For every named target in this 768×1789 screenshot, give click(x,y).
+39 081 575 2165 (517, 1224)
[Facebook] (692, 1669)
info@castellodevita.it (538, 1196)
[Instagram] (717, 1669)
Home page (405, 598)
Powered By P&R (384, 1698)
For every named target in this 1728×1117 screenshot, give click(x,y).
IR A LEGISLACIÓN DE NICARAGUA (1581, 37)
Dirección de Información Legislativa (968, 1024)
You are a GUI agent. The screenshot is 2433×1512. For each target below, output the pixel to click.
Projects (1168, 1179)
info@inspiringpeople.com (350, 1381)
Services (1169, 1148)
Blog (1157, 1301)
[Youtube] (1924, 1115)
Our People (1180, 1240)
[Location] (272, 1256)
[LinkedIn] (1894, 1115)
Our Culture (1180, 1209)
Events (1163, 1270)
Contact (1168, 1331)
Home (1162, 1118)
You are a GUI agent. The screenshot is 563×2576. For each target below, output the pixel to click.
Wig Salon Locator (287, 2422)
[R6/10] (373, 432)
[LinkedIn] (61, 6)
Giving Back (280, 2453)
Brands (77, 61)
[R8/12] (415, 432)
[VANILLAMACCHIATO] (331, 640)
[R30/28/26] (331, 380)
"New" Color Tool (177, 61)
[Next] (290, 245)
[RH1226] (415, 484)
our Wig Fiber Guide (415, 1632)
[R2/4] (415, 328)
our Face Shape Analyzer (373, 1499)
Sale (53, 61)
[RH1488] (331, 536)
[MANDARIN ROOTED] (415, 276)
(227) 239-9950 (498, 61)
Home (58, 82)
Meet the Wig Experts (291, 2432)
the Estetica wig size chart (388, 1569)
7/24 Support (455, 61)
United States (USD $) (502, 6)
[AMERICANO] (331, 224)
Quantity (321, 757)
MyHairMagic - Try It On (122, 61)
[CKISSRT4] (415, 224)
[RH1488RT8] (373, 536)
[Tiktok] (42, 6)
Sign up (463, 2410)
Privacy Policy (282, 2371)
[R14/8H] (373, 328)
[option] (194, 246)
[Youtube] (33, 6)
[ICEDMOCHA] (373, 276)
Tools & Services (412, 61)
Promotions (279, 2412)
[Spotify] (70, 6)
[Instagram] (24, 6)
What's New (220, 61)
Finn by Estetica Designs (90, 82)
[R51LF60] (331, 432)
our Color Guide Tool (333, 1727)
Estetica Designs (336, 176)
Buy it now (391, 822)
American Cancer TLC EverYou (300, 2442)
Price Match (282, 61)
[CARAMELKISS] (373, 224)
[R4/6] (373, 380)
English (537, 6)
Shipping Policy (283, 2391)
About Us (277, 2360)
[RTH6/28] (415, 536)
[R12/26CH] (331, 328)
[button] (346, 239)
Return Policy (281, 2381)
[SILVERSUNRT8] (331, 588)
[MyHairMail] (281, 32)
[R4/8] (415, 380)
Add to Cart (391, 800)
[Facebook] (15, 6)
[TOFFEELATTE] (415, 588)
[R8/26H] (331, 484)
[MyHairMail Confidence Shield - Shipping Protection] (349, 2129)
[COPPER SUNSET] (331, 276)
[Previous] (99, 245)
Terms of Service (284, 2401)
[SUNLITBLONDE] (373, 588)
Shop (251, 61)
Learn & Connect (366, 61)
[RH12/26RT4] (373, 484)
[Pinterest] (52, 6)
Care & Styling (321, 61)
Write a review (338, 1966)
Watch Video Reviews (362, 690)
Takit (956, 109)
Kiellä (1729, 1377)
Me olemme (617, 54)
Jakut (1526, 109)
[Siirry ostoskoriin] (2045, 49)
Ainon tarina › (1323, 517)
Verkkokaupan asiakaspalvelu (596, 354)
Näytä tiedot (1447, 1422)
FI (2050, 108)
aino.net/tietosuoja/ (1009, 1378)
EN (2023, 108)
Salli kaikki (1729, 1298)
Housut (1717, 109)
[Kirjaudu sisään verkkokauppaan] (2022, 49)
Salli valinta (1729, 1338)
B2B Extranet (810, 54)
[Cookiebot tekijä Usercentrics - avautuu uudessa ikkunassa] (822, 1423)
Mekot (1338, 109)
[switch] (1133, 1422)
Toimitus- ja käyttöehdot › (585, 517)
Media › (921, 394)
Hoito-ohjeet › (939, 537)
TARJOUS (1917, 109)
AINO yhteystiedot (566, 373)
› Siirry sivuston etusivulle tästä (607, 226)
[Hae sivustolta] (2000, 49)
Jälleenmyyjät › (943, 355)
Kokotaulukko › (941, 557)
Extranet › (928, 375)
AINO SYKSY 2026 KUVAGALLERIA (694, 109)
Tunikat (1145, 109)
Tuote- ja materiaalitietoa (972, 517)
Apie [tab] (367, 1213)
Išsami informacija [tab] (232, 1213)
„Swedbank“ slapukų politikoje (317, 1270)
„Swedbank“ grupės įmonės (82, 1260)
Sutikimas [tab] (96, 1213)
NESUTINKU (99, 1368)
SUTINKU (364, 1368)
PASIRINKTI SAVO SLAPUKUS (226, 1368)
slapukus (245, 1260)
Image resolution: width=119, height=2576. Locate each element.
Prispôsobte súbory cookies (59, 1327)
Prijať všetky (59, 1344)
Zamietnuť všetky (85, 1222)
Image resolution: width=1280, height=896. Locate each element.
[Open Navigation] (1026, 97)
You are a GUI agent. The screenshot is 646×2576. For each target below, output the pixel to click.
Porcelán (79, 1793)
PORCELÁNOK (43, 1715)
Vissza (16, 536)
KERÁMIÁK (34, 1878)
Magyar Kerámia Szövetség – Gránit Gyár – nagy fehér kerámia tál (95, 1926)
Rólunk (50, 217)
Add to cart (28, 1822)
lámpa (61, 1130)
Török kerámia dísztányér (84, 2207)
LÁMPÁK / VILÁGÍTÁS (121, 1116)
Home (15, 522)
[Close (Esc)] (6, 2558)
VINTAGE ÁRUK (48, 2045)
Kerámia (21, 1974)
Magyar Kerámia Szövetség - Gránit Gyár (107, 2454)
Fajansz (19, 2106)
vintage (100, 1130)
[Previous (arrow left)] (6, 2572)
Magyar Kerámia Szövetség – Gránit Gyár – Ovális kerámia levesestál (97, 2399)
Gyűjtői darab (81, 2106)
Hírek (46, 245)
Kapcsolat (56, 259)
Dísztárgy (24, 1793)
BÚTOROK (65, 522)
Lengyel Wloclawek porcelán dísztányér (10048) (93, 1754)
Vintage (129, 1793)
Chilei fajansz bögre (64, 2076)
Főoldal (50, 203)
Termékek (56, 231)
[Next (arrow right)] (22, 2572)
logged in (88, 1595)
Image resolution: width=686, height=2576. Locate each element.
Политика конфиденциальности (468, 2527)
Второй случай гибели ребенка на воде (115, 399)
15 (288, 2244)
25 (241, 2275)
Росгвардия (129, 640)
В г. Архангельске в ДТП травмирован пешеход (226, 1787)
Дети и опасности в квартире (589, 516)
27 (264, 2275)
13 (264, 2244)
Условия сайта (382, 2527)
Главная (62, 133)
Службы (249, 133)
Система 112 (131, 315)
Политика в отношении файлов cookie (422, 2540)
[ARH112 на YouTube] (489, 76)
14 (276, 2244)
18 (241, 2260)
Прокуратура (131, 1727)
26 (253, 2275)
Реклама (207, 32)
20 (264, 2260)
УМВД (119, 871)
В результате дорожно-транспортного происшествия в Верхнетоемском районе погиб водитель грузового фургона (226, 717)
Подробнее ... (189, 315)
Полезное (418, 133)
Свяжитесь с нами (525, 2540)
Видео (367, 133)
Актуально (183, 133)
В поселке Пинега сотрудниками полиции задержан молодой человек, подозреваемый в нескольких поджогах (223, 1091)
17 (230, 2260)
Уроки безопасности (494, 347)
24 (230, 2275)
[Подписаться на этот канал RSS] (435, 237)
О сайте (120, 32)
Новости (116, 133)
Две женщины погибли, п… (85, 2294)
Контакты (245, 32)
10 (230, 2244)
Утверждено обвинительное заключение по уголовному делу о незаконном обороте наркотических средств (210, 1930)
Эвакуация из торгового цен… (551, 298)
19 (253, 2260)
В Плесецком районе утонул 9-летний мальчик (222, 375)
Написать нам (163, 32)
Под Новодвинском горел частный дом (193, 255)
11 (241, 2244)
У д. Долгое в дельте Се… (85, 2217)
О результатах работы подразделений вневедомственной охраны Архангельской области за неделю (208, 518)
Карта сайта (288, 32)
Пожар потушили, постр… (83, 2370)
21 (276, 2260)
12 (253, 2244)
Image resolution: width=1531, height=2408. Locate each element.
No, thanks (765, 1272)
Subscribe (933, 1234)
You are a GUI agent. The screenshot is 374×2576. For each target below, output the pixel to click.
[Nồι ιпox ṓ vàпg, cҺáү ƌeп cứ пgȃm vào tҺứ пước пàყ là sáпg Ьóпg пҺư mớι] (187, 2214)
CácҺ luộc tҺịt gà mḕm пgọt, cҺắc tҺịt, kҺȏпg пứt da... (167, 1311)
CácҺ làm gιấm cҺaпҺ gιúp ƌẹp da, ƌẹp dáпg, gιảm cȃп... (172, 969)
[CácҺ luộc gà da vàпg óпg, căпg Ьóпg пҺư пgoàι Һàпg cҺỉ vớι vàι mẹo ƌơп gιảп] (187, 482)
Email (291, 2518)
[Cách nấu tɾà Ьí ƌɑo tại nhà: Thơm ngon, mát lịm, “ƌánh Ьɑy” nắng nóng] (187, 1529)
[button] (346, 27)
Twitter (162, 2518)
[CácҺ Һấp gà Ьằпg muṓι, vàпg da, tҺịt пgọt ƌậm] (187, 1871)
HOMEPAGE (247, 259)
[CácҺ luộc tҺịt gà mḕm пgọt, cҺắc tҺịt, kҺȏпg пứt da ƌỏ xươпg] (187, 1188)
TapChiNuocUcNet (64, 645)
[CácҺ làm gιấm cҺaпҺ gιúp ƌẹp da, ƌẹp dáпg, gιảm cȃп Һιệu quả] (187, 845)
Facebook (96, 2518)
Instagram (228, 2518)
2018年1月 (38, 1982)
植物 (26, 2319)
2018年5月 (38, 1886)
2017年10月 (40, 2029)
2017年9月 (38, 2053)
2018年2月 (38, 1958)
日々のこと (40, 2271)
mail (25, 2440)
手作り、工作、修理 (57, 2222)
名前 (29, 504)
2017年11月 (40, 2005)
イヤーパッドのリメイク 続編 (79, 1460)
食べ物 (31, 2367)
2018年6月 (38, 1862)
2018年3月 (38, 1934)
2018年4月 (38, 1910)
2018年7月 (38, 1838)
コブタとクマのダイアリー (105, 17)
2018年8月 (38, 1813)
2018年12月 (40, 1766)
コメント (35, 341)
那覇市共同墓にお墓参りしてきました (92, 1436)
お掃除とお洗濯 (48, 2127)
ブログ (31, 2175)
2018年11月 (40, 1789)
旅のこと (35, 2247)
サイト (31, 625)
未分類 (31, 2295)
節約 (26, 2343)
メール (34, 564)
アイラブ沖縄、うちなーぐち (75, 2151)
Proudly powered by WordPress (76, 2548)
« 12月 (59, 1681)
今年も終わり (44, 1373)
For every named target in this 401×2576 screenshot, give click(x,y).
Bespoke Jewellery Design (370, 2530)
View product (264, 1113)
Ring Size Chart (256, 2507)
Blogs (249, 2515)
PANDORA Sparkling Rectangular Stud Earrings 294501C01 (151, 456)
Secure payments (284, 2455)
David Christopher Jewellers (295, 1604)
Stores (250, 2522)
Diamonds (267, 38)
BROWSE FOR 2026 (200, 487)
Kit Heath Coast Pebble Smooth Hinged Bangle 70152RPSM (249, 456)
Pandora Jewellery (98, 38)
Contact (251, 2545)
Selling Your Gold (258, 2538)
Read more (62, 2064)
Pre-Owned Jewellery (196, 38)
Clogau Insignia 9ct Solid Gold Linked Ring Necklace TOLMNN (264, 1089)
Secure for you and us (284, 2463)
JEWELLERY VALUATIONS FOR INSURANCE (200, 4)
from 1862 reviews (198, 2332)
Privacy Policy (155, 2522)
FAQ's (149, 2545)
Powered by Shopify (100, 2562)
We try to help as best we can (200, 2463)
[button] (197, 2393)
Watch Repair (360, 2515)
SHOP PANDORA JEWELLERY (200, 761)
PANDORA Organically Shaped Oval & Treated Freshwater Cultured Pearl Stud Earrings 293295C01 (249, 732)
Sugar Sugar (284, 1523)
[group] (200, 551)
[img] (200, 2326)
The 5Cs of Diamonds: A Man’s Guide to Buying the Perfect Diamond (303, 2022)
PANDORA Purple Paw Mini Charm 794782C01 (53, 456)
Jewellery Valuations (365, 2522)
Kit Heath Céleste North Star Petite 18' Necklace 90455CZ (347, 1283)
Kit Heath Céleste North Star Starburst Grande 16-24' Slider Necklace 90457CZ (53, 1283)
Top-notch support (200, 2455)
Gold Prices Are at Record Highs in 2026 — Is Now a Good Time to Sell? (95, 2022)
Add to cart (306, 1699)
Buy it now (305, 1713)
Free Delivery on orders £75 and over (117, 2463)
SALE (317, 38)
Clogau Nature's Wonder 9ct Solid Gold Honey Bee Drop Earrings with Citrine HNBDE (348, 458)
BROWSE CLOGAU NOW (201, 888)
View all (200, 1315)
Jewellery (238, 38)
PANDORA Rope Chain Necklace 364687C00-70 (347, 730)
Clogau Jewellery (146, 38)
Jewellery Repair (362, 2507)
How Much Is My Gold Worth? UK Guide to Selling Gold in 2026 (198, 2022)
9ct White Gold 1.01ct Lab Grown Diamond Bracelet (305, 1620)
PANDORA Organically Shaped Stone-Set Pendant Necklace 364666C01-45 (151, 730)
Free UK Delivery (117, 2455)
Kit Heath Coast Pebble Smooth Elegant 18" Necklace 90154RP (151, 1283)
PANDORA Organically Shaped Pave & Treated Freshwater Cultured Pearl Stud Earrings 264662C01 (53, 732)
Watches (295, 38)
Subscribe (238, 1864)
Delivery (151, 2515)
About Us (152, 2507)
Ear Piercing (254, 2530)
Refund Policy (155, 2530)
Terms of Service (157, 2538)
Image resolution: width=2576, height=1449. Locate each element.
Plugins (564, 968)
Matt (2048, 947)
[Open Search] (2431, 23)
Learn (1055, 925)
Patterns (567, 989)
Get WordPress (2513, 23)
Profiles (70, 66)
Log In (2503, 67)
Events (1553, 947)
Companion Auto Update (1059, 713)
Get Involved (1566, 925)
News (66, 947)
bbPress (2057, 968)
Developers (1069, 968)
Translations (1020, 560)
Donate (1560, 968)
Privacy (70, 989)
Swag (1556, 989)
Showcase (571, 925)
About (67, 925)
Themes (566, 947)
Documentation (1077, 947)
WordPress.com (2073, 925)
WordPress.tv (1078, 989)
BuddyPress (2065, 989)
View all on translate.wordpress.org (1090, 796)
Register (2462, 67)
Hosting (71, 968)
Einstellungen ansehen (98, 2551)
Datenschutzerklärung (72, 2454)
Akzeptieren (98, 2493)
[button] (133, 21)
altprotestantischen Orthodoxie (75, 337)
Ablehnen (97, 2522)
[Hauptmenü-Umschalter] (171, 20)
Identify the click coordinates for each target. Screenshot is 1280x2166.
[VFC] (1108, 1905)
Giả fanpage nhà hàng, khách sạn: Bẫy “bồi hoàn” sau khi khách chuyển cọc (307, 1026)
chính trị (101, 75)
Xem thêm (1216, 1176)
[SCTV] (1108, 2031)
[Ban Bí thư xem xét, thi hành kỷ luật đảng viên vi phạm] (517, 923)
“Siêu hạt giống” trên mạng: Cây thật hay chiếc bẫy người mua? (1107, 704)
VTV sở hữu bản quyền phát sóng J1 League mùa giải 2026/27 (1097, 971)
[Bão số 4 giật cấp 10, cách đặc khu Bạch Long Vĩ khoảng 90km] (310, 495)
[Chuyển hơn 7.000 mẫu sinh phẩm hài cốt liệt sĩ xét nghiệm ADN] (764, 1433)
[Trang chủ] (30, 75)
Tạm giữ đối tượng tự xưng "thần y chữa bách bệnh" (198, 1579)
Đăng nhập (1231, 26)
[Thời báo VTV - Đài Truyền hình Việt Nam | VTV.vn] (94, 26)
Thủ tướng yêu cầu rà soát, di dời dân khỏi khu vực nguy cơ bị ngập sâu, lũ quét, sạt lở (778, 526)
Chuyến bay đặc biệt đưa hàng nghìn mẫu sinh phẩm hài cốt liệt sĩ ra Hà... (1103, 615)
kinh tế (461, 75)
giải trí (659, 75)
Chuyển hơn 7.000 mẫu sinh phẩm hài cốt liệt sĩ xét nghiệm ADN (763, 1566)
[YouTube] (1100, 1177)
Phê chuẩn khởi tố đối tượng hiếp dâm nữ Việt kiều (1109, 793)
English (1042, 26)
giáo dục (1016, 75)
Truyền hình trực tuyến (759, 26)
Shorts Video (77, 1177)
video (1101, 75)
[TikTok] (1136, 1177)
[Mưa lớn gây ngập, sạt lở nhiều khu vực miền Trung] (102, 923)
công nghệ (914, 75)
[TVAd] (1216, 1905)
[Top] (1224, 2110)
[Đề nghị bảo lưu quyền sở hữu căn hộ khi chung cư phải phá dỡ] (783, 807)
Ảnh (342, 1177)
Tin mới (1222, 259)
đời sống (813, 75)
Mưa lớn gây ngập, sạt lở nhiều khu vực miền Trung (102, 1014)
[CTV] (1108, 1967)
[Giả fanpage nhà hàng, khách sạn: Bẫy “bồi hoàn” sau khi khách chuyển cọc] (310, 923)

# To do
Which of the lines above hold the string "пgọt"? Pick each of them out.

# Exercise output
CácҺ luộc tҺịt gà mḕm пgọt, cҺắc tҺịt, kҺȏпg пứt da... (167, 1311)
[CácҺ Һấp gà Ьằпg muṓι, vàпg da, tҺịt пgọt ƌậm] (187, 1871)
[CácҺ luộc tҺịt gà mḕm пgọt, cҺắc tҺịt, kҺȏпg пứt da ƌỏ xươпg] (187, 1188)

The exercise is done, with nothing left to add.